名字の頭文字を冠した重厚で品のある雰囲気のシグネットリング

こんにちは。KUBUSの斎藤です。

ここ数日で一気に寒くなってきたので、早くも股引を履いて制作作業に励んでいます。今年こそ彫金机の足元に電気ストーブを設置しようかな。皆さんもお身体冷やさないようにされてくださいね。

さて、本日のブログで紹介をするご依頼品は『名字の頭文字を冠した重厚で品のある雰囲気のシグネットリング』です。シグネットリングが只者ではない装身具であることがとても良く分かる姿に仕上がったと感じています。それが皆さんに少しでも伝わったら嬉しいです。

それでは参りましょう!

ご依頼くださった方へ各種金素材のそれぞれの特徴についてお伝えしながら、まずは使用する素材について打ち合わせをさせていただきました。
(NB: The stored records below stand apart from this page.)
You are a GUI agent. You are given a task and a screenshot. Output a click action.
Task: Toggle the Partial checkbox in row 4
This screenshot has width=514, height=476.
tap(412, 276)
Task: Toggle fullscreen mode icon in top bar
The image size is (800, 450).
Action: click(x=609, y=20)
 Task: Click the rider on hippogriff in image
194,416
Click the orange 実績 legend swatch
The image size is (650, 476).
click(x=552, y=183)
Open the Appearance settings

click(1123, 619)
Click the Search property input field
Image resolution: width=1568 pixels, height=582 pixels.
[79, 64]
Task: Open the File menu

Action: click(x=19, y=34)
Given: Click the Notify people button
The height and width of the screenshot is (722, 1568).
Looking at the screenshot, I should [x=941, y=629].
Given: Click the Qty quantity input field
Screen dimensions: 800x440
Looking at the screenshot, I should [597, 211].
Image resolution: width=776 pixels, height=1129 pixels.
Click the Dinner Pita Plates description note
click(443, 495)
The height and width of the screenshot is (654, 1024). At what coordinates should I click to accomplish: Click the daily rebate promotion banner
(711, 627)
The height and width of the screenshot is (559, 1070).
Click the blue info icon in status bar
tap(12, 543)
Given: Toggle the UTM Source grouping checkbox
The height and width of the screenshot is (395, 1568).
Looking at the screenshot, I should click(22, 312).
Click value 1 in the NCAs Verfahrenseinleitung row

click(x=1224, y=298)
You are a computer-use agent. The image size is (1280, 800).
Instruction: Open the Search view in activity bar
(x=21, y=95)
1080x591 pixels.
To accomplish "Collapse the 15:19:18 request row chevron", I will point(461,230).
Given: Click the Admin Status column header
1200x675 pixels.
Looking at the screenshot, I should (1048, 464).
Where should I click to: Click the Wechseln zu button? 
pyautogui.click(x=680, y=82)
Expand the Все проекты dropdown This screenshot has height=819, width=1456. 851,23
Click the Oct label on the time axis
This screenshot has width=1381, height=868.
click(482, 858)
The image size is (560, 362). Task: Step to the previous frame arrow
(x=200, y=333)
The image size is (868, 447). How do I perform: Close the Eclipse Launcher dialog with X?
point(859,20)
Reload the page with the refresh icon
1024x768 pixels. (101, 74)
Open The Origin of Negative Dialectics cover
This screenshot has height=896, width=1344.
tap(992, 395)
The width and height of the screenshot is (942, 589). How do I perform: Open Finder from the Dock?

せっかくなので、最近はあまり素材についての講義的なことをしていませんでしたから、ご質問を頂くことが多い金素材についてここで少し紹介してみようかと思います。

金(ゴールド)は24分率でその含有率を表すため、純金は「K24」と表記します。したがって、「K18」は75%(=18/24)、「K14」は58.4%(≒14/24)、「K10」は41.7%(≒10/24)、「K9」は37.5%(=9/24)、金が含まれているということが言えます。

ゴールドジュエリーとして用いられる素材は、上記の割合の金の他に主に銀や銅を組み合わせて(割金)作り出されます。その銀や銅の割合を調整したり、更にその他の金属を混ぜることで色味を調整して作り出されるのが「ピンクゴールド(PG)」や「ホワイトゴールド(WG)」といった素材です。

※KUBUSではK18YGなどと記載をすることがありますが、これは一般的に「K18」と表記されているものと同様です。このように一般的に色味について併記されていない場合は基本的にイエローゴールドを指しますが、KUBUSではPG(ピンクゴールド)やWG(ホワイトゴールド)も用いることがあるため、あえてイエローゴールドを表す際には”YG”と併記することがあります。

素材についての豆知識は他にも色々とありますが、それはまたの機会に。

それでは、ご依頼品の紹介へ戻りましょう。素材に関してお伝えした後、リングゲージとサンプルシグネットリングをお送りし、号数やシェイプ(形状)及びフェイスサイズについてもご検討いただき、シグネットリング本体のご希望は「Ovalシェイプ(フェイスサイズ:14mm×12mm) K18YG」に決定しました。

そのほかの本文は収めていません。